Written problem A
Copy the records word for word, from their start through the line that contains "center [1816, 91].".

### Text block

962 F.3d 1082
9th Cir.2020Background
- IRS sent notices of deficiency to Organic Cannabis Foundation, LLC and Northern California Small Business Assistants, Inc. on Jan 22, 2015; each notice set a 90‑day deadline to petition the Tax Court (deadline Apr 22, 2015).
- Petition drafts were given to a law‑firm secretary on Apr 21, 2015, who chose FedEx First Overnight and dropped the single package (containing both petitions) at a FedEx office at 8:04 PM Pacific on Apr 21.
- FedEx label was later reprinted/overlabeled to show ship date 4/22 and delivery on 4/23; Tax Court records show actual receipt on Apr 23, 2015 (one day late).
- I.R.C. § 7502’s “mailbox” rule was extended to private couriers only for services formally designated by the IRS; at the time, IRS Notice 2004‑83 did not list FedEx First Overnight—it was added effective May 6, 2015 (after these filings).
- Tax Court dismissed petitions for lack of jurisdiction as untimely; the court of appeals affirmed, holding (1) Tax Court was not “inaccessible” on Apr 22; (2) § 7502(f) did not apply because FedEx First Overnight was not a designated service when used; (3) § 6213(a) timing is jurisdictional; and (4) Organic Cannabis’s deficiency notice was validly addressed.

######

Written problem B
Answer these questions from the case summary:
(i) On what date did the IRS send the notices of deficiency?
(ii) At what time was the package with both petitions dropped at the FedEx office?
(iii) As of what date was FedEx First Overnight added to the designated services?

### Material provided

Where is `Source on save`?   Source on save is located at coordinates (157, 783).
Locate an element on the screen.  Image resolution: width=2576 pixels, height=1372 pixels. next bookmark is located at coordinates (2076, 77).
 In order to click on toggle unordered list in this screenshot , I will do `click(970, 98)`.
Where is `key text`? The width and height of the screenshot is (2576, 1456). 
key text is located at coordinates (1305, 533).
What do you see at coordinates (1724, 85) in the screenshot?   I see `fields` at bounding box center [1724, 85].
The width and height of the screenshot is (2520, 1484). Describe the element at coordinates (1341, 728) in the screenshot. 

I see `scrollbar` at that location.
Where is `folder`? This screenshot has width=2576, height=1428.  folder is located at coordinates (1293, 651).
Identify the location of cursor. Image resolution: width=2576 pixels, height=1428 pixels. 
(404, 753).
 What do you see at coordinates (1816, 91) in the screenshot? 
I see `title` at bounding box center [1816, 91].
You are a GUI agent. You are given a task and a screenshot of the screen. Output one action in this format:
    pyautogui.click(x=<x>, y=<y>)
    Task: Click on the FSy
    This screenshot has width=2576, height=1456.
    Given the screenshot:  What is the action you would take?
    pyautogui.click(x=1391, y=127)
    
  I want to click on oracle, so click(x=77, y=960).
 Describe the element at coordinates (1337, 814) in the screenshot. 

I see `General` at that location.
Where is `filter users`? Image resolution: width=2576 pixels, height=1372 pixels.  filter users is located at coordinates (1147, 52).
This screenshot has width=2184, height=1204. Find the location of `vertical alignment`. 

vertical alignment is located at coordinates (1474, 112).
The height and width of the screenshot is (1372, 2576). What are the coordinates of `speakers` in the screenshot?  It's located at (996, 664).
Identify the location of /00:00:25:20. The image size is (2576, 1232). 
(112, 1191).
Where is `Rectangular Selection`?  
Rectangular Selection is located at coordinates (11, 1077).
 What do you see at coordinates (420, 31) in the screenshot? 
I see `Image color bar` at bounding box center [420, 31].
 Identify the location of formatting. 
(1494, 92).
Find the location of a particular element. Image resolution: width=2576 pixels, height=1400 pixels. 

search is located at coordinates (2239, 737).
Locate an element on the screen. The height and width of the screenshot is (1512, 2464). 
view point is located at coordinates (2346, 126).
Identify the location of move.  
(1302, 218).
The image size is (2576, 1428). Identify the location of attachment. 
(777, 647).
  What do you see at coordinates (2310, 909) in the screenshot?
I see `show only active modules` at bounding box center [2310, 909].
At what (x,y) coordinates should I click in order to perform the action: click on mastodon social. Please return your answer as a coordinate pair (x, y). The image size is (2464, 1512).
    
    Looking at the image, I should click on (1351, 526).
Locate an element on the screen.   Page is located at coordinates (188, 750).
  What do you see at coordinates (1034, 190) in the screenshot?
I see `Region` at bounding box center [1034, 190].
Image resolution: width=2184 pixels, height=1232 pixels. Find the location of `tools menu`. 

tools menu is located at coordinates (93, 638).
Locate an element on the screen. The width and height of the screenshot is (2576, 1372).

######

Final result A
Where is `Source on save`?   Source on save is located at coordinates (157, 783).
Locate an element on the screen.  Image resolution: width=2576 pixels, height=1372 pixels. next bookmark is located at coordinates (2076, 77).
 In order to click on toggle unordered list in this screenshot , I will do `click(970, 98)`.
Where is `key text`? The width and height of the screenshot is (2576, 1456). 
key text is located at coordinates (1305, 533).
What do you see at coordinates (1724, 85) in the screenshot?   I see `fields` at bounding box center [1724, 85].
The width and height of the screenshot is (2520, 1484). Describe the element at coordinates (1341, 728) in the screenshot. 

I see `scrollbar` at that location.
Where is `folder`? This screenshot has width=2576, height=1428.  folder is located at coordinates (1293, 651).
Identify the location of cursor. Image resolution: width=2576 pixels, height=1428 pixels. 
(404, 753).
 What do you see at coordinates (1816, 91) in the screenshot? 
I see `title` at bounding box center [1816, 91].

Final result B
(i) Jan 22, 2015
(ii) 8:04 PM Pacific on Apr 21
(iii) May 6, 2015